BUSINESS: Marginal Average Cost A company can produce computer flash memory devices at a cost of $6 each, while fixed costs are$50 per day. Therefore, the company's cost function is C(x) = 6x + 50. Find the average cost function

$$A C(x)=\frac{C(x)}{x} .$$

a. Graph the average cost function $A C(x)$ that you have found on the window [0,50] by [0,50]. TRACE along the average cost curve to see how the average cost falls as the number of devices increases. Note that although average cost falls, it does so more slowly as the number of units increases.

b. Evaluate MAC(x) at x = 25 and interpret your answer. To check your answer, use the " $d y / d x^n$ or SLOPE feature of your calculator to find the slope of the average cost curve at x=25. This slope gives the rate of change of the cost.

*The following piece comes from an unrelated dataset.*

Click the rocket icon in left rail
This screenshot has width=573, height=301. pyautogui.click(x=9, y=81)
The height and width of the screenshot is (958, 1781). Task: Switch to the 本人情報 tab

Find the slope (rate of change) for other x-values to see that the rate of change of average cost tends toward zero (the law of diminishing returns).

Velocity A rocket rises $s(t)=8 t^{5 / 2}$ feet in $t$ seconds. Find its velocity and acceleration after 25 seconds.

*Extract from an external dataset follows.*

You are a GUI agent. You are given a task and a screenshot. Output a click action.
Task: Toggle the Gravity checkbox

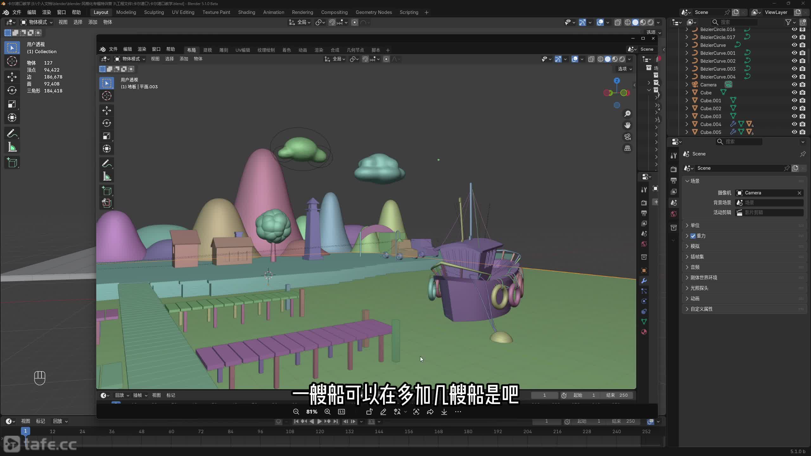(693, 236)
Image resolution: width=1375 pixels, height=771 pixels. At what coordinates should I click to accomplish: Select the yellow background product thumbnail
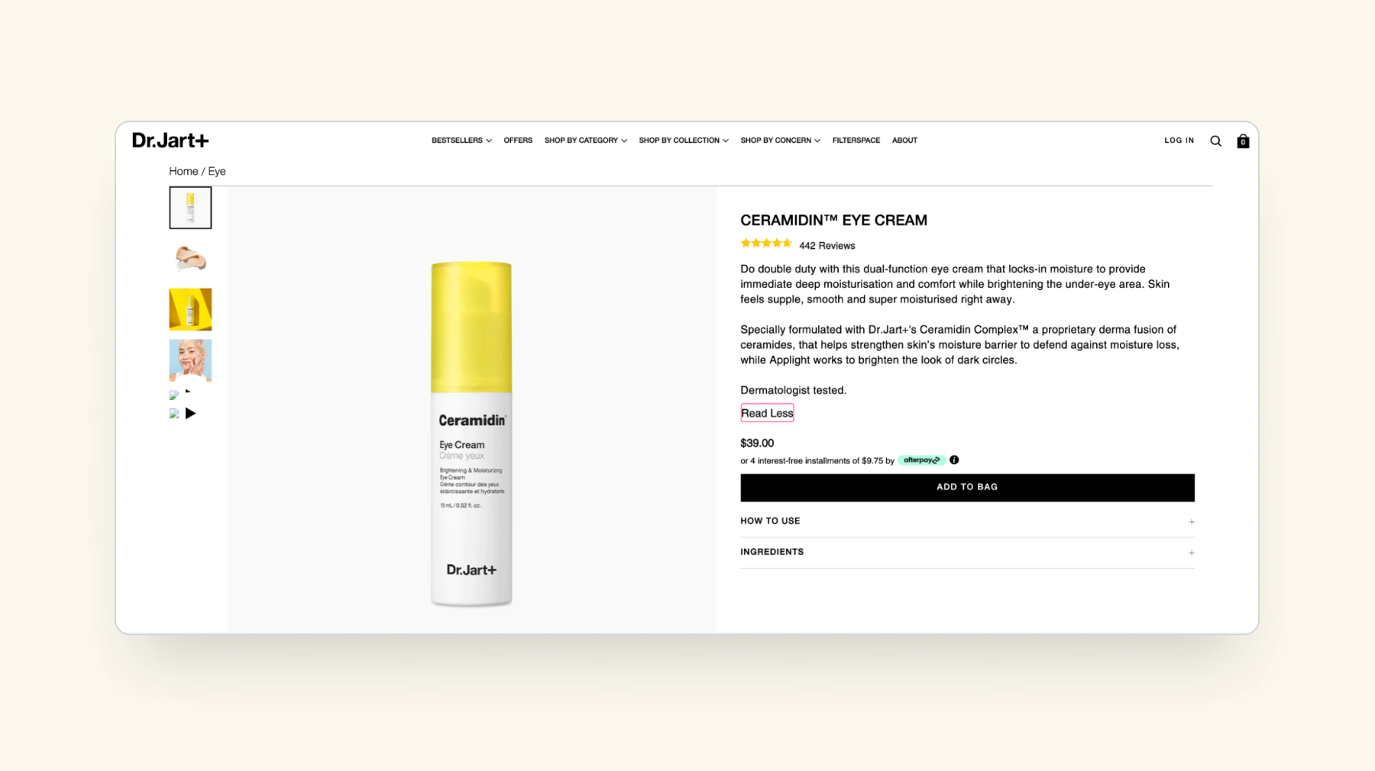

For a function $f(x)$, if $f$ is in widgets and $x$ is in blivets, what are the units of the derivative $f^{\prime}(x)$, widgets per blivet or blivets per widget?

The tuition for a public college is approximated by the function $f(x)=400 x^2+500 x+2700$, where $x$ is the number of five-year intervals since the academic year 1995-96 .

a. Use this function to predict tuition in the academic year 2020-21.

b. Find the derivative of this function for the x-value that you used in part (a) and interpret it as a rate of change in the proper units.

c. From your answer to part (b), estimate how rapidly tuition will be increasing per year in 2020-21.

Population The population of a city t years from now is predicted to be $P(t)=0.25 t^3-3 t^2+5 t+200$ thousand people. Find $P(10), P^{\prime}(10)$, and $P^{\prime \prime}(10)$ and interpret your answers.

When we calculate the derivative using the formula $f^{\prime}(x)=\lim _{h \rightarrow 0} \frac{f(x+h)-f(x)}{h}$, we eventually evaluate the limit by direct substitution of h=0. Why don't we just substitute h=0 into the formula to begin with?

The tuition for a private college is approximated by the function $f(x)=650 x^2+3000 x+12,000$, where x is the number of five-year intervals since the academic year 1995-96 .

a. Use this function to predict tuition in the academic year 2020-21.

b. Find the derivative of this function for the $x$-value that you used in part (a) and interpret it as a rate of change in the proper units.

c. From your answer to part (b), estimate how rapidly tuition will be increasing per year in 2020-21.

ENVIRONMENTAL SCIENCE: Water Purification If the cost of purifying a gallon of water to a purity of x percent is

$$C(x)=\frac{100}{100-x} \text { cents for } 50 \leq x<100$$

a. Use a graphing calculator to graph the cost function C(x) on the window [50,100] by [0,20]. TRACE along the curve to see how rapidly costs increase for purity ( x-coordinate) increasing from 50 to near 100.

b. Evaluate this rate of change for a purity of 95% & 98% and interpret your answer. To check your answers, use the " $d y / d x^{\prime \prime}$ or SLOPE feature of your calculator to find the slope of the cost curve at $x=95$ and at $x=98$. Note that further purification becomes increasingly expensive at higher purity levels.